• [Given request]:
Could you write out all of the material below, line for line, without changing anything?

• [Position data for elements and text]:
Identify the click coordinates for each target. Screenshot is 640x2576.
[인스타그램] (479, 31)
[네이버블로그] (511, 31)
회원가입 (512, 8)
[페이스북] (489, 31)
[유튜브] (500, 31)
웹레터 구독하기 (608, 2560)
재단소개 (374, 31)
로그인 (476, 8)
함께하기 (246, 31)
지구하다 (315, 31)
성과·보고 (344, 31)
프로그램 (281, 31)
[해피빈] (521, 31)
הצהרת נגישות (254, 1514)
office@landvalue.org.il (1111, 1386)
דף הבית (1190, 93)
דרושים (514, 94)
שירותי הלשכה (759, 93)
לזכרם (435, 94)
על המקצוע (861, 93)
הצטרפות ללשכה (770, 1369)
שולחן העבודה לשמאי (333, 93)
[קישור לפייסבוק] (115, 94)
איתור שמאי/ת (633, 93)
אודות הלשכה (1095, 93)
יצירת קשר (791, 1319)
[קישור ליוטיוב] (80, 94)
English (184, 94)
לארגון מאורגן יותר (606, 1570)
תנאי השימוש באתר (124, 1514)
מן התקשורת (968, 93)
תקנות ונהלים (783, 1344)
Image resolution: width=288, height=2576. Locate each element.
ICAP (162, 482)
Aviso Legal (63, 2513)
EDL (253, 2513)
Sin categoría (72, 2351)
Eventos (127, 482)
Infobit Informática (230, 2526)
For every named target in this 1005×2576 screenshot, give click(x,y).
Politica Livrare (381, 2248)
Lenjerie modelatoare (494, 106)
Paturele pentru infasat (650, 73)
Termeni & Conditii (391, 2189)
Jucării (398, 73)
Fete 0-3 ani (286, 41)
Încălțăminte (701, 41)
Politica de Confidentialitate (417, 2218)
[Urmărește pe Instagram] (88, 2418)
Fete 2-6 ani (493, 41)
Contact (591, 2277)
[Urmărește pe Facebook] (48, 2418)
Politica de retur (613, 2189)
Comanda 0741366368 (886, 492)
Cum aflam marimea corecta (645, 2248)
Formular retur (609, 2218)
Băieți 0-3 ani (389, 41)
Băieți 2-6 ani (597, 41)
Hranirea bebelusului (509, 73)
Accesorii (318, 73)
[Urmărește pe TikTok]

• [In response]:
Identify the click coordinates for each target. Screenshot is 640x2576.
[인스타그램] (479, 31)
[네이버블로그] (511, 31)
회원가입 (512, 8)
[페이스북] (489, 31)
[유튜브] (500, 31)
웹레터 구독하기 (608, 2560)
재단소개 (374, 31)
로그인 (476, 8)
함께하기 (246, 31)
지구하다 (315, 31)
성과·보고 (344, 31)
프로그램 (281, 31)
[해피빈] (521, 31)
הצהרת נגישות (254, 1514)
office@landvalue.org.il (1111, 1386)
דף הבית (1190, 93)
דרושים (514, 94)
שירותי הלשכה (759, 93)
לזכרם (435, 94)
על המקצוע (861, 93)
הצטרפות ללשכה (770, 1369)
שולחן העבודה לשמאי (333, 93)
[קישור לפייסבוק] (115, 94)
איתור שמאי/ת (633, 93)
אודות הלשכה (1095, 93)
יצירת קשר (791, 1319)
[קישור ליוטיוב] (80, 94)
English (184, 94)
לארגון מאורגן יותר (606, 1570)
תנאי השימוש באתר (124, 1514)
מן התקשורת (968, 93)
תקנות ונהלים (783, 1344)
Image resolution: width=288, height=2576. Locate each element.
ICAP (162, 482)
Aviso Legal (63, 2513)
EDL (253, 2513)
Sin categoría (72, 2351)
Eventos (127, 482)
Infobit Informática (230, 2526)
For every named target in this 1005×2576 screenshot, give click(x,y).
Politica Livrare (381, 2248)
Lenjerie modelatoare (494, 106)
Paturele pentru infasat (650, 73)
Termeni & Conditii (391, 2189)
Jucării (398, 73)
Fete 0-3 ani (286, 41)
Încălțăminte (701, 41)
Politica de Confidentialitate (417, 2218)
[Urmărește pe Instagram] (88, 2418)
Fete 2-6 ani (493, 41)
Contact (591, 2277)
[Urmărește pe Facebook] (48, 2418)
Politica de retur (613, 2189)
Comanda 0741366368 (886, 492)
Cum aflam marimea corecta (645, 2248)
Formular retur (609, 2218)
Băieți 0-3 ani (389, 41)
Băieți 2-6 ani (597, 41)
Hranirea bebelusului (509, 73)
Accesorii (318, 73)
[Urmărește pe TikTok]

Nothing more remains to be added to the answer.